Lo cierto es que las mujeres lucharon para ser aceptadas en los batallones, a los que asistieron primeramente ofreciendo provisiones y como auxiliares médicas, cuando no recargando las armas de sus compatriotas. De los tantos testimonios que han sobrevivido, está la correspondencia de la ambulancière Alix Payen a su familia, describiendo el duro día a día en un batallón. La cantinière Victorine Brocher también relató con pelos y señales cómo fueron esas jornadas en Les souvenirs d'une morte vivante, biografía que publicó en 1909, a los 71 años, recordando el despertar de su compromiso político.
Tenaces y sumamente comprometidas, en muchos casos ellas lograron que se las admitiera en las filas; la famosa barricada de la Place Blanche, por ejemplo, fue sostenida por -al menos- un centenar de communardes. Pero además de apuntarse en la línea de fuego, las milicianas armaron comités de vigilancia, de apoyo; también talleres en cada distrito. La organización más grande y eficaz durante la revuelta, sin ir más lejos, fue obra suya: la Union des femmes pour la défense de Paris que, desde su creación, postuló que la lucha por la defensa de la Comuna era la lucha por los derechos de las mujeres.

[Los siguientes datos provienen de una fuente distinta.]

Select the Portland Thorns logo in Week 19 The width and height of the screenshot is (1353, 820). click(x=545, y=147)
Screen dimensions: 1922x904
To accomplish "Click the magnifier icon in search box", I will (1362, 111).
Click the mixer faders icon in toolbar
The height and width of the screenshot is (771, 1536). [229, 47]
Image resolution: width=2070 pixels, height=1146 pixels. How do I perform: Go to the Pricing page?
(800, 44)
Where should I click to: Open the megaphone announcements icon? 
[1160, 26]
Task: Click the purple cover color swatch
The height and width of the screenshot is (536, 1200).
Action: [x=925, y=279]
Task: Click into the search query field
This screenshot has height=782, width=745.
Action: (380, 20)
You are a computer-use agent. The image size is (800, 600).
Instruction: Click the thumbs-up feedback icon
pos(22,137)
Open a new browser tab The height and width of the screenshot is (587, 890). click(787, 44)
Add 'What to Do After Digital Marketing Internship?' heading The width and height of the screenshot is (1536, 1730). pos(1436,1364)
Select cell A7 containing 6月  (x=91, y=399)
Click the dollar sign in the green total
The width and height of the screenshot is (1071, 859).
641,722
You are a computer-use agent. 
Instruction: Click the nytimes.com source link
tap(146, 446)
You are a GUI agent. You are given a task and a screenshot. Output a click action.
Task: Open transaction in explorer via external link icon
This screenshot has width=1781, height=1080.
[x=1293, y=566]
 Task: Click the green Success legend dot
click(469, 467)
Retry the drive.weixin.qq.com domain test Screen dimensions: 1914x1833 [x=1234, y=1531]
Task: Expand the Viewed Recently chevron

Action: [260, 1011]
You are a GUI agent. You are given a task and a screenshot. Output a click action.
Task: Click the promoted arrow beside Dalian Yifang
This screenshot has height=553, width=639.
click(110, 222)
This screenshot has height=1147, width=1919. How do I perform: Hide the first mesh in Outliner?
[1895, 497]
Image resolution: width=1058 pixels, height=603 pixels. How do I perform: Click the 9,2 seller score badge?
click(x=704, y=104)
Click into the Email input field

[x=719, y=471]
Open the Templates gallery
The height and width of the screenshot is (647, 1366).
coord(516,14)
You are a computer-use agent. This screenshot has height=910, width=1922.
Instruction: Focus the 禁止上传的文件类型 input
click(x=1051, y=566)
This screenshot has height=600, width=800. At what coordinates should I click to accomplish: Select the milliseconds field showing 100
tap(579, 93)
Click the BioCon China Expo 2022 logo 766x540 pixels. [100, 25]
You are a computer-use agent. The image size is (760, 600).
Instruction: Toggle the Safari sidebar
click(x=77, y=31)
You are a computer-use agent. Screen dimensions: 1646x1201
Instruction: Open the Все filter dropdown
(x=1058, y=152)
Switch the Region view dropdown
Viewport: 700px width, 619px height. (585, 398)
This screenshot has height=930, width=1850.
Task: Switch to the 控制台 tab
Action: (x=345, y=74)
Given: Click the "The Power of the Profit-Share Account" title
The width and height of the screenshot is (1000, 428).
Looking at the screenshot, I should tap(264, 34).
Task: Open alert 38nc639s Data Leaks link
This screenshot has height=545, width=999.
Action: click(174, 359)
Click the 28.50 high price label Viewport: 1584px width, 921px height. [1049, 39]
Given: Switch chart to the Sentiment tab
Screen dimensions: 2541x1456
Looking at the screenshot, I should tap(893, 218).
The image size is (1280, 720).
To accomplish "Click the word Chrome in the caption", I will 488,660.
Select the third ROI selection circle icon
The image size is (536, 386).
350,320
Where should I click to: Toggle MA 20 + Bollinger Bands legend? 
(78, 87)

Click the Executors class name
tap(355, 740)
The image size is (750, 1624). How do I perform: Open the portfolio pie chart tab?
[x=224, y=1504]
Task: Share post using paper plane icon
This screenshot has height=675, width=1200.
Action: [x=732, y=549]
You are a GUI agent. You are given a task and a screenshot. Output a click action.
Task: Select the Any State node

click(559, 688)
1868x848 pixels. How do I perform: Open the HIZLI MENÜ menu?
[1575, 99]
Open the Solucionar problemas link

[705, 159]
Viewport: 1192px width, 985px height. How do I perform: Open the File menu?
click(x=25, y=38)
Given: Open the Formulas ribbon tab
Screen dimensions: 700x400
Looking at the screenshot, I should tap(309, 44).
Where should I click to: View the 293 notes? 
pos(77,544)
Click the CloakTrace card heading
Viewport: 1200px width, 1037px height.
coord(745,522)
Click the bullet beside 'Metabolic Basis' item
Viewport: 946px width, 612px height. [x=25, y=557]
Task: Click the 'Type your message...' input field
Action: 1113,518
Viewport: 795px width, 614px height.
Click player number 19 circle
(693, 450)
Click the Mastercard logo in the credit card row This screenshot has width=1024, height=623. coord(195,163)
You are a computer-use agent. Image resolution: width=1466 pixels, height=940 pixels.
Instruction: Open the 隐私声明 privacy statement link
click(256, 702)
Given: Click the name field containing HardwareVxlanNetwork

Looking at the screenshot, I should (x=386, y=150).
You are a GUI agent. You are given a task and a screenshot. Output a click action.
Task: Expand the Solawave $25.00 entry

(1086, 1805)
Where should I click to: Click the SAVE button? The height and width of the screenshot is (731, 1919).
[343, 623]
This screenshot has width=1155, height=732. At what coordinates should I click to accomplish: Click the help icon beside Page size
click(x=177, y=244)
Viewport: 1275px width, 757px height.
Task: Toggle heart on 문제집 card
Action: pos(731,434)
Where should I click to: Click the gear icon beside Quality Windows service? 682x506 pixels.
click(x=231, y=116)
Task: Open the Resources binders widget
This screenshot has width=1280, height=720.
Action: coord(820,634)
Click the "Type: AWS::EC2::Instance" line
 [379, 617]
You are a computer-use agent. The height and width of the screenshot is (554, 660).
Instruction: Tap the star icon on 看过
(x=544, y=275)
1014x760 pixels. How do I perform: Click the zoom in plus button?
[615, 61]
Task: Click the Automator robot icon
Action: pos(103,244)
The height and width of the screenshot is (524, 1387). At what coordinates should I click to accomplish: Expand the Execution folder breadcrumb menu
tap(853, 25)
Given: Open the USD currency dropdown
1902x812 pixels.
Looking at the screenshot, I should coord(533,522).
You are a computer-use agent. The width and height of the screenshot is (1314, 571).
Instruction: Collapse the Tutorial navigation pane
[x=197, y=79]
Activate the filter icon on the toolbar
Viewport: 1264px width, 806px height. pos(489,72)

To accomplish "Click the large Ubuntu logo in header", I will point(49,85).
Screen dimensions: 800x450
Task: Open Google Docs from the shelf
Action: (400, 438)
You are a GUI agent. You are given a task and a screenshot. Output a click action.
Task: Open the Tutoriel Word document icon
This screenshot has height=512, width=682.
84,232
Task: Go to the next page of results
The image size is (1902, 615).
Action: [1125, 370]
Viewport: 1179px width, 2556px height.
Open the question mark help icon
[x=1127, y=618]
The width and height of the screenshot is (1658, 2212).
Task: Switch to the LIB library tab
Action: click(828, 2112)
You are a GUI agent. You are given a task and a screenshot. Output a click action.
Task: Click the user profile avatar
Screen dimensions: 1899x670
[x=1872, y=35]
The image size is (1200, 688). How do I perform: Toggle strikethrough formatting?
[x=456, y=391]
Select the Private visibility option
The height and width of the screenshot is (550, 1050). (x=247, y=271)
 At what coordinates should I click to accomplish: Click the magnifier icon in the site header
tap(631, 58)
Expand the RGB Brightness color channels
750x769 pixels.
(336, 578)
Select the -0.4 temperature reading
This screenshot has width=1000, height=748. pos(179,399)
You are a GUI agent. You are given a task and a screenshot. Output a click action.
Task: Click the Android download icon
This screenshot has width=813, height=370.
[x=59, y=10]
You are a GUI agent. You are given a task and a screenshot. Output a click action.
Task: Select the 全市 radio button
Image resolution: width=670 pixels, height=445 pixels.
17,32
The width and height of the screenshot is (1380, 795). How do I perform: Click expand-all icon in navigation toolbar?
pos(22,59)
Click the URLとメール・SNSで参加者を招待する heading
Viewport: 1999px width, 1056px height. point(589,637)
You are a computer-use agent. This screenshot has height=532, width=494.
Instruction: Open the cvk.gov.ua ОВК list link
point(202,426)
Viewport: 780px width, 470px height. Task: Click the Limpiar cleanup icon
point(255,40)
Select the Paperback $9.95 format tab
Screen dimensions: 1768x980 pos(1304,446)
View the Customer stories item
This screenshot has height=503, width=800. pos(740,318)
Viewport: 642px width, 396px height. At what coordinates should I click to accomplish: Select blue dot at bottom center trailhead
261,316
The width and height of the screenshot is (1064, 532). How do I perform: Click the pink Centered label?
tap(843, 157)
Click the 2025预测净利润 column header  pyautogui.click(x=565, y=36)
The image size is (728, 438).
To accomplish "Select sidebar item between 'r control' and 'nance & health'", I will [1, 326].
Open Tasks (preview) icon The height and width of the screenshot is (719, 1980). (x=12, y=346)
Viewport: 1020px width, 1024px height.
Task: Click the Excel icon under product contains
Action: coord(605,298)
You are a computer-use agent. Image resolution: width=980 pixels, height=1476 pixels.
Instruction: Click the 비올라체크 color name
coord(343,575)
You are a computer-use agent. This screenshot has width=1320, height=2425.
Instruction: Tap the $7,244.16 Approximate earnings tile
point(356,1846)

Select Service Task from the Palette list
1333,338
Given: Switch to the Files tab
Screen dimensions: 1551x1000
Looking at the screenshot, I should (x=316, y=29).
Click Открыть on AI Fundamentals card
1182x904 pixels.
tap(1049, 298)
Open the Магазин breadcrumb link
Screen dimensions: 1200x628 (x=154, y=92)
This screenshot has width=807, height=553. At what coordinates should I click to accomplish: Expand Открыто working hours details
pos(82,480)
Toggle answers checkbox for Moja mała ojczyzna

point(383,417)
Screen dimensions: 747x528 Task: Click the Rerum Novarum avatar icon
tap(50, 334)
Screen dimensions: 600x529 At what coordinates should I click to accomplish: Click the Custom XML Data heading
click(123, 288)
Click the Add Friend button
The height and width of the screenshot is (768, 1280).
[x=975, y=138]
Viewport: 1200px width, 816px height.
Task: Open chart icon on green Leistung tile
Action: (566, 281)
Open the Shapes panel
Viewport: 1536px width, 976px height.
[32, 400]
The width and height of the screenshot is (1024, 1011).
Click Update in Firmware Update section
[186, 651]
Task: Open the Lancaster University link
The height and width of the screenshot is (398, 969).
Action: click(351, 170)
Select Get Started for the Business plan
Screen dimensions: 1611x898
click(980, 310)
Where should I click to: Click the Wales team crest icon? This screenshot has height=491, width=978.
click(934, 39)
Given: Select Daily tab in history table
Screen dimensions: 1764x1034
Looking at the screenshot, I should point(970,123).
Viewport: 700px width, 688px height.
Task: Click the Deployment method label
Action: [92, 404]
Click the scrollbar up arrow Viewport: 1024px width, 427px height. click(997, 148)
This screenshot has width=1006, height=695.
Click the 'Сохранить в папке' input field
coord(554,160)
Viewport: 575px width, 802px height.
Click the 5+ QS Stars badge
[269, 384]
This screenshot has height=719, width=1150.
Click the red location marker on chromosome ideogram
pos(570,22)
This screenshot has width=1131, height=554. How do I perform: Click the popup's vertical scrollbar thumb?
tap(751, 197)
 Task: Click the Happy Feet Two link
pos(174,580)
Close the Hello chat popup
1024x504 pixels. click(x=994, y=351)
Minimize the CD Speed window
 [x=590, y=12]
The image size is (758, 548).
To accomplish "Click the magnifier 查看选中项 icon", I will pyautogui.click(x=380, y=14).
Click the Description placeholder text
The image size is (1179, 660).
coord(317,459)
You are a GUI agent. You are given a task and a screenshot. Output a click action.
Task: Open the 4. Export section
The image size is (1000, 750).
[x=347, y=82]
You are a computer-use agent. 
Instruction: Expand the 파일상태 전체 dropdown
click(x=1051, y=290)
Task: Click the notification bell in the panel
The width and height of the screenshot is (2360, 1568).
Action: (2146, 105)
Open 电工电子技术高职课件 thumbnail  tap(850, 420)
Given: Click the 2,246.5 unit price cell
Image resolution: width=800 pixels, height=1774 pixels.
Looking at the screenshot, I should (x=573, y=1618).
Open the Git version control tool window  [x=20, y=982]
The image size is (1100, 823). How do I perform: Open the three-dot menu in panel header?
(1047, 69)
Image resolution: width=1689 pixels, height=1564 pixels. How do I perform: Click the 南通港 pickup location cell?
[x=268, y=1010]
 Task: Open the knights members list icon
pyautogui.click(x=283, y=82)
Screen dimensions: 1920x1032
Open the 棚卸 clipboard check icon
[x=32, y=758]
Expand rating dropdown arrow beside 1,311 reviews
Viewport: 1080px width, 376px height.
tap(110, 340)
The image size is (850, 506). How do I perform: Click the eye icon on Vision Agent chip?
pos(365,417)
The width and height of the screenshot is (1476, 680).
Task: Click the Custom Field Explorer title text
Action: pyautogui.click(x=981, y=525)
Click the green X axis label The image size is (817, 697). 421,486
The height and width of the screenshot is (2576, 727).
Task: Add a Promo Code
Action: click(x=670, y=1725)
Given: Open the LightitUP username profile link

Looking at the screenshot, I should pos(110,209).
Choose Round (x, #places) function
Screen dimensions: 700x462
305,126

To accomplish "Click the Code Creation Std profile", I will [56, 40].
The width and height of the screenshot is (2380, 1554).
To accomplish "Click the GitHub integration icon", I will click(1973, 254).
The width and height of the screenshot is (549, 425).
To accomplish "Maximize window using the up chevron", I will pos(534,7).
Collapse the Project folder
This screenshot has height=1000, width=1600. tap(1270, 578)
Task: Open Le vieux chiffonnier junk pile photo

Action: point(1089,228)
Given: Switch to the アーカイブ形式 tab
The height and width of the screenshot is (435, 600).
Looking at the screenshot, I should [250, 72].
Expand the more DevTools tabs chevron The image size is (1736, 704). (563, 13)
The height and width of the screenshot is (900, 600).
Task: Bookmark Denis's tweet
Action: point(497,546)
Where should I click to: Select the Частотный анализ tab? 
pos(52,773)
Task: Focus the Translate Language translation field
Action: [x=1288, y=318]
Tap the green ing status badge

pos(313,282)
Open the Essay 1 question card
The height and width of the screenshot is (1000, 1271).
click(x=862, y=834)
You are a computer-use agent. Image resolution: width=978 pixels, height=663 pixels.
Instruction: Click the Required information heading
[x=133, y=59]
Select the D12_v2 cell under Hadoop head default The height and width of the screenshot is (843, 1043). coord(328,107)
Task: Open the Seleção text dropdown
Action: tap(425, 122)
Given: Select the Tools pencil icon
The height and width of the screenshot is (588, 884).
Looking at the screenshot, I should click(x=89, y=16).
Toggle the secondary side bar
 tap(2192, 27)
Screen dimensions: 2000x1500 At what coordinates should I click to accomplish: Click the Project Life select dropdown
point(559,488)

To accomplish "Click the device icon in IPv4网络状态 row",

Por otro lado, se hicieron escuchar en clubes políticos -tanto mixtos como femeninos- mostrando sus dotes como elocuentes oradoras, afirmándose en la arena pública. Paule Minck, la mentada André Léo, Jeanne Deroin, Nathalie Lemel, Béatrice Excoffon, Sophie Poirier, Anna Jaclard, entre las ponentes que suelen destacarse, aunque también hubo lavanderas, panaderas, parteras, costureras que intercambiaron ideas durante días de ardientes debates en los que se hablaba sobre cómo reorganizar el trabajo, dar acceso a la educación, entre otras conquistas por alcanzar.